Pelo menos oito mulheres enganadas, três nomes falsos e vários documentos fabricados para representar funções como professor universitário, policial civil, oficial de reserva, agente secreto e até segurança do presidente da República. Um currículo extenso para um estelionatário que, segundo a polícia, aplicava golpes no estado de São Paulo desde 1969.

Após denúncia da mulher com quem namorava havia quatro meses, a polícia prendeu Saulo Tarsos Haddad Mesquita, que, de acordo com a investigação policial, se dizia agente secreto do governo brasileiro. A prisão ocorreu no início da tarde desta quarta-feira (4), na esquina entre as Ruas Bom Pastor e Silva Bueno, no Ipiranga, na Zona Sul de São Paulo.

A acusação feita por ela à polícia era a de que, em pouco mais de 120 dias de convivência, o namorado havia conseguido levar dela cerca de R$ 26 mil.
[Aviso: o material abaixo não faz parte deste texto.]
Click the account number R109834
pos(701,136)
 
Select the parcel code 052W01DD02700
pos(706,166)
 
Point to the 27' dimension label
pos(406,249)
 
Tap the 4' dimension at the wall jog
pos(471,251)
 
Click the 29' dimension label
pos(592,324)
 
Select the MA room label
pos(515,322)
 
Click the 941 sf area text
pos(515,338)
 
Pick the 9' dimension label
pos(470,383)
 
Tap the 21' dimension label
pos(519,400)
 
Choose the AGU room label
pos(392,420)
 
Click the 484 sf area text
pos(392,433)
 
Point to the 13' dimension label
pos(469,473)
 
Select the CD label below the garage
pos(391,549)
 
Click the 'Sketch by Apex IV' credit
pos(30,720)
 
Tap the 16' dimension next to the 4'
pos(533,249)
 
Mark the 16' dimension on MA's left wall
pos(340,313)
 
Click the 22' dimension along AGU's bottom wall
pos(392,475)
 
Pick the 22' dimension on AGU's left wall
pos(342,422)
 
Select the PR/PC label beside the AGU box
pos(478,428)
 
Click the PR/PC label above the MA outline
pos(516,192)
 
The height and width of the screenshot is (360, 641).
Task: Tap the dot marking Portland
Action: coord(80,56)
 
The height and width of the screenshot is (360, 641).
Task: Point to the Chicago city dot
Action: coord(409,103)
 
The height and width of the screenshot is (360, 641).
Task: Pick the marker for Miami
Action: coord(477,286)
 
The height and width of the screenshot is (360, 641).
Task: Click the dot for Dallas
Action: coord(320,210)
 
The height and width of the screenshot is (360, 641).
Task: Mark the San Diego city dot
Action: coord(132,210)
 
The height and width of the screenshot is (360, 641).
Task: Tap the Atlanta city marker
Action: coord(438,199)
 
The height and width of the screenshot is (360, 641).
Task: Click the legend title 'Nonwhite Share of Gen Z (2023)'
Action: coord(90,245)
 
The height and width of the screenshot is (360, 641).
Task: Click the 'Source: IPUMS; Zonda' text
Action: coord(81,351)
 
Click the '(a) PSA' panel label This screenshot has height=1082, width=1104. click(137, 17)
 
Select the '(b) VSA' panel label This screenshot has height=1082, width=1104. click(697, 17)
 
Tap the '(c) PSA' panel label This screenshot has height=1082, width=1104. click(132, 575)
Com propostas de casamento e amor eterno, Mesquita dizia que precisava pagar contas atrasadas e desbloquear uma quantia retida pela Receita Federal na malha fina, valor que seria suficiente para os dois comprarem uma casa em Belo Horizonte (MG).

Em depoimento à polícia, a mulher afirmou que para um encontro desta quarta, o “agente secreto” disse que faria o último pedido a namorada: R$ 1,6 mil para finalmente desbloquear a quantia retida no banco e dar entrada na casa. Ele teria feito até um falso extrato bancário para mostrar para a vítima que estaria falando a verdade.

Verdadeira identidade
Após a prisão, na delegacia sede de São Caetano do Sul, no ABC paulista, a polícia descobriu o que a vítima suspeitava: que Mesquita não pretendia se casar, havia gastado todo o dinheiro que tinha tirado da namorada e não era agente secreto. Mas, bem além do que a vítima imaginava, examinados a ficha policial do “agente” e o material que ele levava no momento da prisão, a polícia descobriu que na realidade havia prendido João Maria, de 58 anos.

Segundo a polícia, em 1969 João Maria registrou sua primeira passagem na polícia paulistana por estelionato. Desde então, foram sete registros, quase todos envolvendo mulheres. O último foi em 1999. Ele chegou a cumprir pena em regime semi-aberto na penitenciária de Bauru (a 314 km de São Paulo), mas durante uma saída temporária em maio daquele ano, saiu e não voltou mais.

Carteiras falsas
Quando foi preso, João Maria levava RGs e CPFs com outros três nomes fora o seu verdadeiro e todos tinham sua foto. Mas o que impressionou a polícia foram as carteiras de professor de Direito da Universidade de Brasília, de policial civil, oficial reserva da Aeronáutica, agente secreto do governo brasileiro, segurança do presidente. Todas identidades falsas para conquistar novas namoradas.